The Core Design: Five Principles That Constrain Everything

The Pre-Publish Verification Extension is governed by five principles that function as hard constraints on every design decision. Understanding these principles is essential to understanding why the implementation looks the way it does.

Provenance ≠ Truth. The system proves that traceable origin data exists. It does not prove that the content is accurate, truthful, or authentic. This is not a hedge or a disclaimer — it is a fundamental architectural commitment. A photograph of a staged scene, captured by a CPP-compliant device, will have valid provenance. The system will mark it accordingly. The mark means "origin data exists," not "this is real."

Non-Blocking. The verification process must never block or delay the sharing flow. If the user taps "Share" and selects Instagram, the image must reach Instagram at the same speed it would have without CPP. Any perceptible delay violates this principle.

Silent Failure. If verification fails — for any reason, including timeout, parsing errors, invalid signatures, corrupted manifests, or unexpected file formats — the content passes through to the target application completely unmarked and completely unmodified. The user sees no error message, no warning, no notification, no indication that anything was attempted. Internal metrics may be logged for debugging, but they must never surface to the user.

Privacy by Design. All verification is performed entirely on-device. No content data, no metadata, and no verification telemetry is transmitted to any external server during the pre-publish verification process. The user's content never leaves their device until they explicitly share it with the target application.

Platform Agnostic. The system works without any cooperation from social media platforms. It does not require platforms to support C2PA, preserve metadata, or implement any provenance-related APIs. It operates entirely within the share-extension and intent-handling mechanisms that already exist in mobile operating systems.

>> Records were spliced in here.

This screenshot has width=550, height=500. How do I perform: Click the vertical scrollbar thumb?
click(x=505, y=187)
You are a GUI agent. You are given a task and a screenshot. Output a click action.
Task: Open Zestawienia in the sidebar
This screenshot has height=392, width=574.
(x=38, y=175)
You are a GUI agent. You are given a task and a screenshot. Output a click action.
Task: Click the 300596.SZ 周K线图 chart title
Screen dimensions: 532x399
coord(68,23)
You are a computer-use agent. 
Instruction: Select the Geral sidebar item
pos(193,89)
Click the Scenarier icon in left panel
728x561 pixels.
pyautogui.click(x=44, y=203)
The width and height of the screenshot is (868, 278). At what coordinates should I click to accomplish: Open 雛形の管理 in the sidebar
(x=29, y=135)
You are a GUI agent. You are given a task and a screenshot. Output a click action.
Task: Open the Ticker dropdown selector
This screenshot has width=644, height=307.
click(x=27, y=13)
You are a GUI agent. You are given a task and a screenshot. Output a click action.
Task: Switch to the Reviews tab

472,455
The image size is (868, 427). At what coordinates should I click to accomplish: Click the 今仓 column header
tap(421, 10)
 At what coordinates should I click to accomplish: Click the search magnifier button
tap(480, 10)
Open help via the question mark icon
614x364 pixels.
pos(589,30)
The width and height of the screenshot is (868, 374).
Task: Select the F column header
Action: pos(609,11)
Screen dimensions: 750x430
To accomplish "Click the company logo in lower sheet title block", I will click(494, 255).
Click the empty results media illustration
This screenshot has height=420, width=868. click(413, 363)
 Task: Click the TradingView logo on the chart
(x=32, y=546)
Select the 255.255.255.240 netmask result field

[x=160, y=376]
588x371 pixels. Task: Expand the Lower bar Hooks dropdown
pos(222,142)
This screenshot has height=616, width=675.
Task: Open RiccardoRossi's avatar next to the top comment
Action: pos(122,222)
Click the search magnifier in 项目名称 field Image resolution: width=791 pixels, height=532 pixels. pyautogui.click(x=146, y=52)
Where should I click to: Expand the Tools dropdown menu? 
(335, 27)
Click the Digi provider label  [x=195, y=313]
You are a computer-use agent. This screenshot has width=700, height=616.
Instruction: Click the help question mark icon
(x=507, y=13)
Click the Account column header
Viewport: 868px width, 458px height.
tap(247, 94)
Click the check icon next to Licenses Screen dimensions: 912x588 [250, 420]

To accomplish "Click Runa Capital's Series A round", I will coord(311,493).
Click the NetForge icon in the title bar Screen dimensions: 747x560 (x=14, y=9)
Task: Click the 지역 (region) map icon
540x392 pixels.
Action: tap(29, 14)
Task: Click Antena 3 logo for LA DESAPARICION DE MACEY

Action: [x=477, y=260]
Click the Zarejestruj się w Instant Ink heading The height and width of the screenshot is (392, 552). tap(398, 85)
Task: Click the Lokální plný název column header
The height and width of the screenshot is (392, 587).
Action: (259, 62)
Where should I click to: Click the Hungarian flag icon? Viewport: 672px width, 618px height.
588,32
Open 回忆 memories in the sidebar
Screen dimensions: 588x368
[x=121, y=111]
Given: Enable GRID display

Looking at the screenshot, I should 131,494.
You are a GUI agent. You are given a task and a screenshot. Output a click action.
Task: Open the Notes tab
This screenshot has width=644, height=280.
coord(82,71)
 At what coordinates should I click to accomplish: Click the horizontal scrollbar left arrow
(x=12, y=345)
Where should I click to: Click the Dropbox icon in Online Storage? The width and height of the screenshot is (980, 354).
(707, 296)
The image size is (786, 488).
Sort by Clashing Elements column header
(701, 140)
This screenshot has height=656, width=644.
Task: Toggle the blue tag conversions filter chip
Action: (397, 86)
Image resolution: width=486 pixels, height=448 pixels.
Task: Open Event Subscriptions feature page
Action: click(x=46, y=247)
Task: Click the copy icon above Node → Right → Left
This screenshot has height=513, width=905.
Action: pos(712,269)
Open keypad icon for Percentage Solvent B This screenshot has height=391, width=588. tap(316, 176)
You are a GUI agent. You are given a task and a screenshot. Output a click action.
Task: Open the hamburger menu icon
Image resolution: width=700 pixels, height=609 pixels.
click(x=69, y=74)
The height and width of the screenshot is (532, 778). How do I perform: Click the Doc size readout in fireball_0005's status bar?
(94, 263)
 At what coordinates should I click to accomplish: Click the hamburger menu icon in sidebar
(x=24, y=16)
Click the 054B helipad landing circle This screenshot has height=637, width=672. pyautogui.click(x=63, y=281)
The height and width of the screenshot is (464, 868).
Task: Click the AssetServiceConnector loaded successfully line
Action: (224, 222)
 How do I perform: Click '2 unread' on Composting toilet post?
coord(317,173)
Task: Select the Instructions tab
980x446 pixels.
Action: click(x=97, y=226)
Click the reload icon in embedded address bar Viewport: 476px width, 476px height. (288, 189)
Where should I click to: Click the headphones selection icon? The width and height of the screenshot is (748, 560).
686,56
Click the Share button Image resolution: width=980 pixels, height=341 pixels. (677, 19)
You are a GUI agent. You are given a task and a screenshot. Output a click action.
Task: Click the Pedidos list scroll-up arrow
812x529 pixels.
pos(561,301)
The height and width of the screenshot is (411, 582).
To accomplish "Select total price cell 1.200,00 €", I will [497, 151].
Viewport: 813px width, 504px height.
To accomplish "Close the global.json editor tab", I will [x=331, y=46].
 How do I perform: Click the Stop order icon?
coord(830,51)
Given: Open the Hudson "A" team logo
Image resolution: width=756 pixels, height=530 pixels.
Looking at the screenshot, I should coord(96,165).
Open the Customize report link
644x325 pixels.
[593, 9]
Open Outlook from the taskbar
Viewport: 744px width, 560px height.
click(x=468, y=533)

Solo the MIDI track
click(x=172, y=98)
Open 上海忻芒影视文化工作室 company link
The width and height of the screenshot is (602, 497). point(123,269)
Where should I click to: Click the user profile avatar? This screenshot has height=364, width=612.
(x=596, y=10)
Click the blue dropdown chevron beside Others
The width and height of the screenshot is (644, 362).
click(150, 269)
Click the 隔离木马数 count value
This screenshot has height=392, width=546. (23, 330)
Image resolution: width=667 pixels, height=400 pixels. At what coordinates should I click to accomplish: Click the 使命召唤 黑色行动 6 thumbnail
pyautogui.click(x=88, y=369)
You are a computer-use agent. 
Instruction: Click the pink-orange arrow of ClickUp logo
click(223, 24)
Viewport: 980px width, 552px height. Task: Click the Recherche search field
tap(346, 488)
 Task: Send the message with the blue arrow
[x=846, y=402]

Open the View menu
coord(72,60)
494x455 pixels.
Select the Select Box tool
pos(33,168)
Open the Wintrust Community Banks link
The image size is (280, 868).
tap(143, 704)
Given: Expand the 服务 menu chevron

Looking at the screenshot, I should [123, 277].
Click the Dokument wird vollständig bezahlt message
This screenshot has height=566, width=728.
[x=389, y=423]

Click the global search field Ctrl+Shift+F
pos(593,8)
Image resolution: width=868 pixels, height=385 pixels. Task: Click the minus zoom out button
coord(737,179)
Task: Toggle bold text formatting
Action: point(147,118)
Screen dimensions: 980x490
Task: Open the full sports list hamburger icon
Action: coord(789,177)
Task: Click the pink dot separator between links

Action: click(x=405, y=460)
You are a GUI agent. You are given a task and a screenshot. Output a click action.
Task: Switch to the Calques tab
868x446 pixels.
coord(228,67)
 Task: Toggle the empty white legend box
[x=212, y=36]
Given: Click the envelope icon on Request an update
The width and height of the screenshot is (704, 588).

These five principles interact in ways that produce severe engineering constraints. The non-blocking principle, combined with the silent failure principle, means that the entire verification pipeline — manifest detection, signature validation, indicator composition, and watermark embedding — must complete within 200 milliseconds. Not 200 milliseconds average. Not 200 milliseconds with a "please wait" spinner for edge cases. 200 milliseconds hard limit, after which the system silently passes the original content through as if CPP did not exist.


The 200ms Budget: What Happens Inside

The verification pipeline within the 200ms budget is divided into mandatory and optional checks, each with its own time allocation.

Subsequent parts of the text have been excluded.